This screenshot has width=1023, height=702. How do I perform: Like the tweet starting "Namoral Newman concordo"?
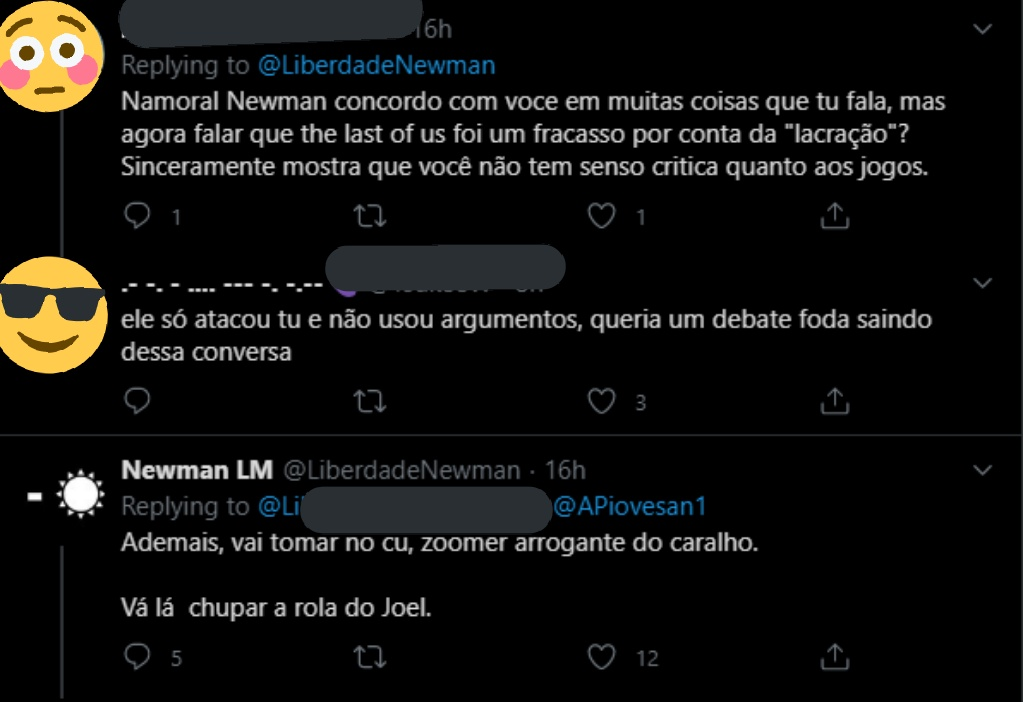pyautogui.click(x=601, y=215)
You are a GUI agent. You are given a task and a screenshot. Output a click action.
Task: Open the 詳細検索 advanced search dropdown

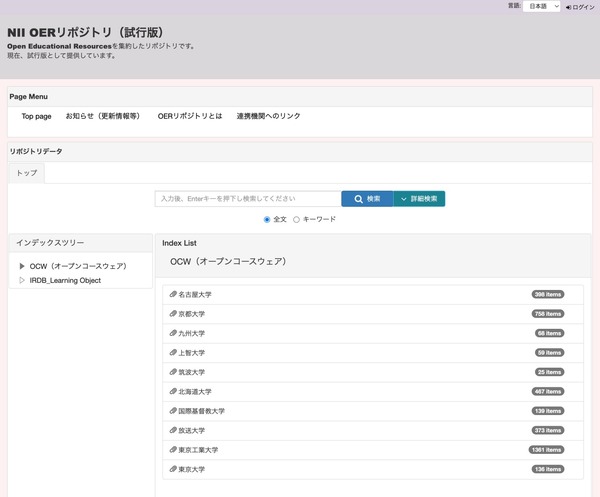pyautogui.click(x=419, y=199)
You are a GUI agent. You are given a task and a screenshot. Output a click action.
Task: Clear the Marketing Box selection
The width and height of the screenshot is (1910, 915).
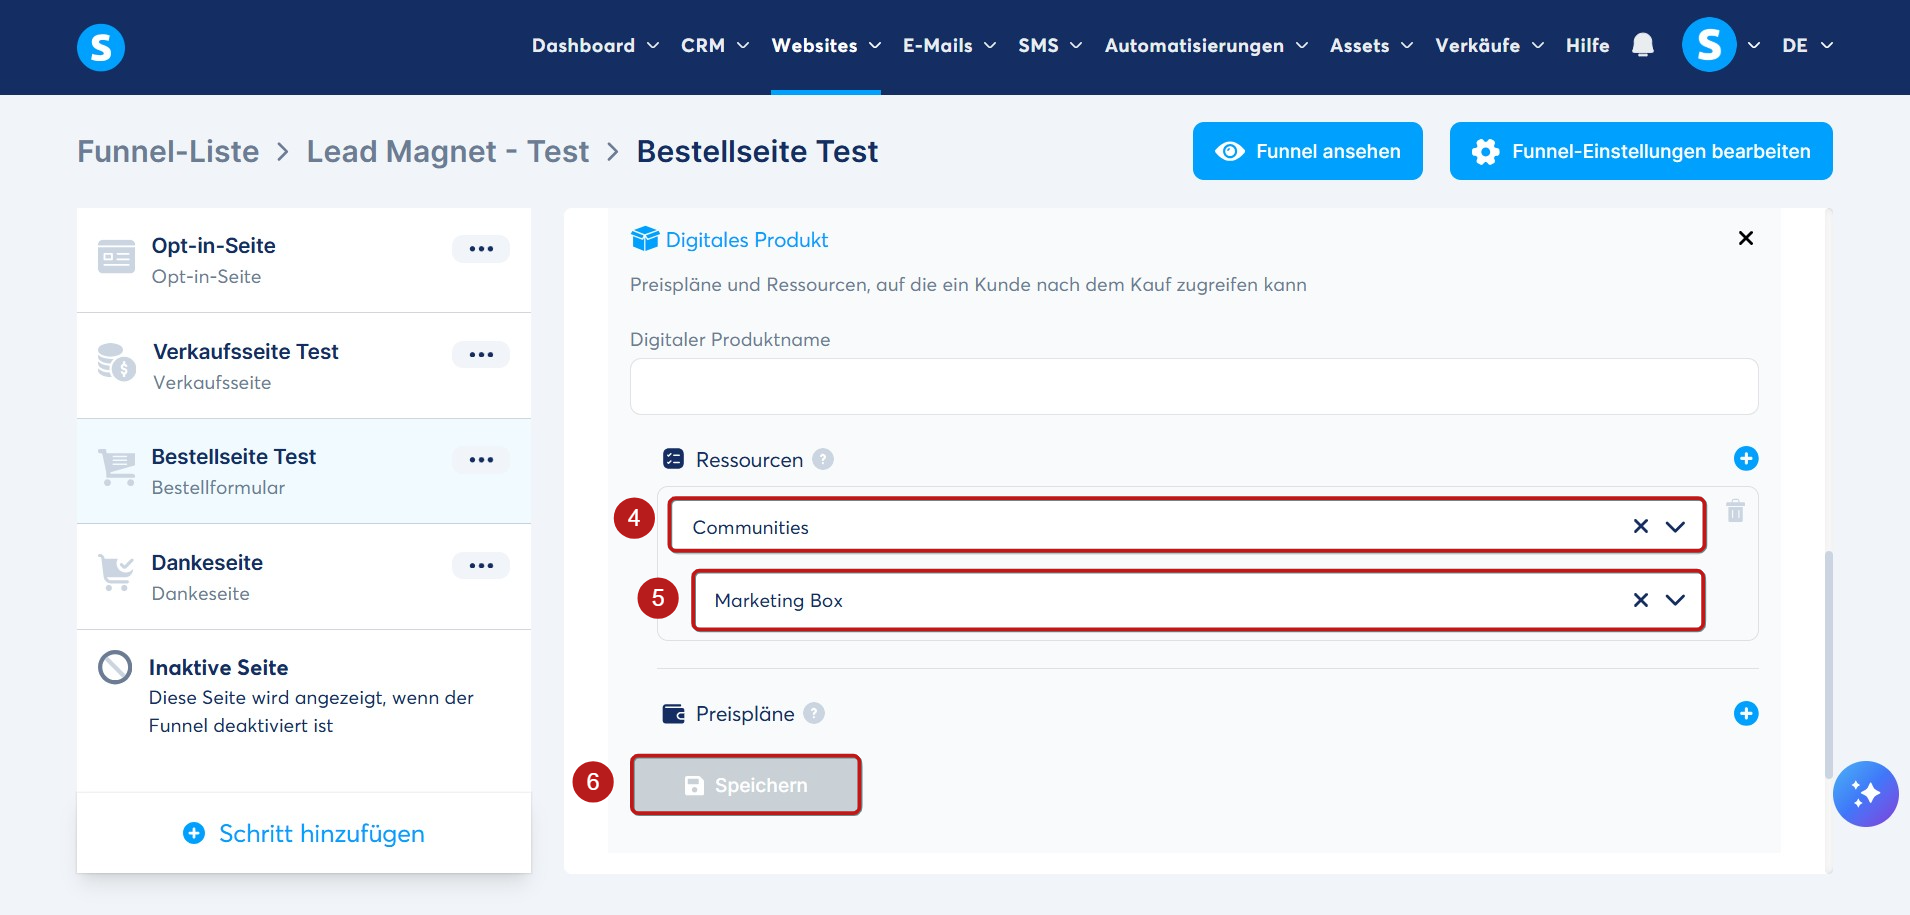pyautogui.click(x=1641, y=600)
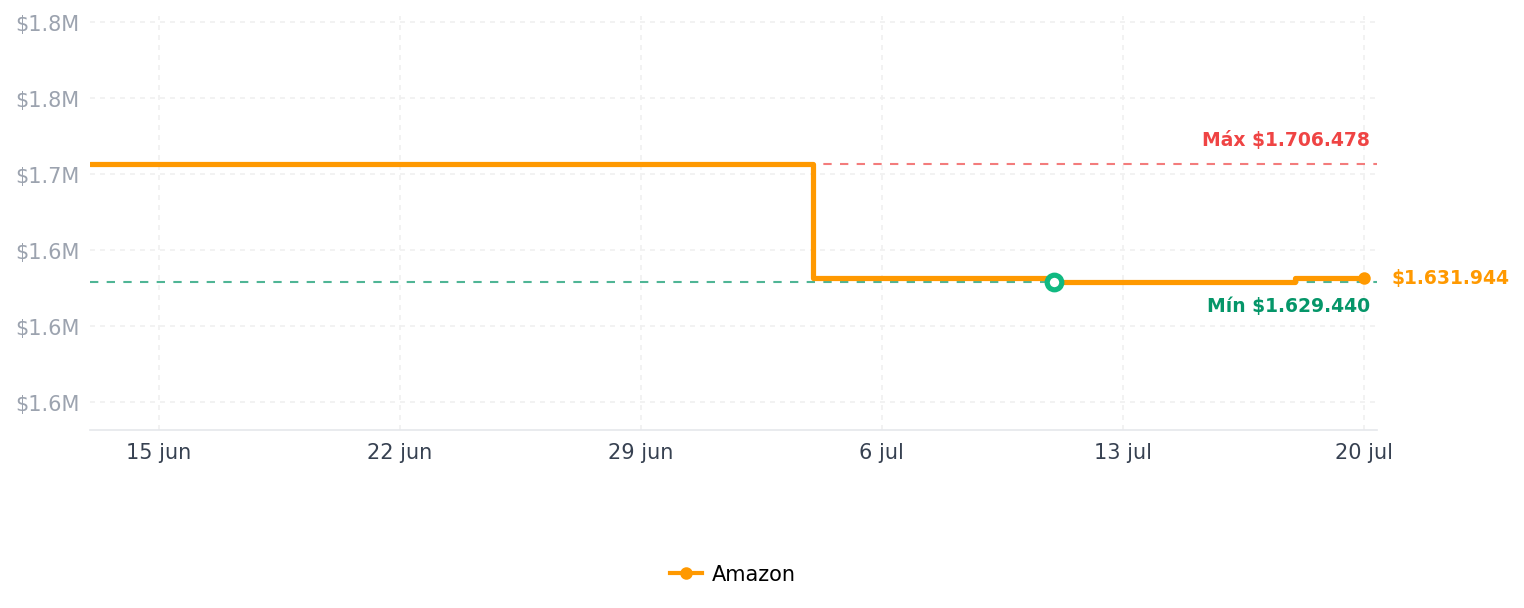Select the 20 jul axis label
Screen dimensions: 1524x608
coord(1363,452)
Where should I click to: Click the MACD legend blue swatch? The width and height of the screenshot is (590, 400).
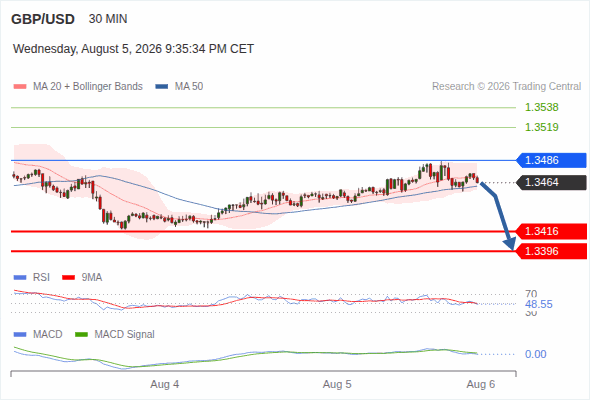20,335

---------------

» **Task item**: A verbatim copy of the material is needed; pictures are not to appear in it.

» **Final answer**:
This screenshot has width=1023, height=702. How do I perform: Like the tweet starting "Namoral Newman concordo"?
pyautogui.click(x=601, y=215)
You are a GUI agent. You are given a task and a screenshot. Output a click action.
Task: Open the 詳細検索 advanced search dropdown

pyautogui.click(x=419, y=199)
You are a GUI agent. You are given a task and a screenshot. Output a click action.
Task: Clear the Marketing Box selection
The width and height of the screenshot is (1910, 915).
pyautogui.click(x=1641, y=600)
Select the 20 jul axis label
Screen dimensions: 1524x608
coord(1363,452)
Where should I click to: Click the MACD legend blue swatch? The width and height of the screenshot is (590, 400).
20,335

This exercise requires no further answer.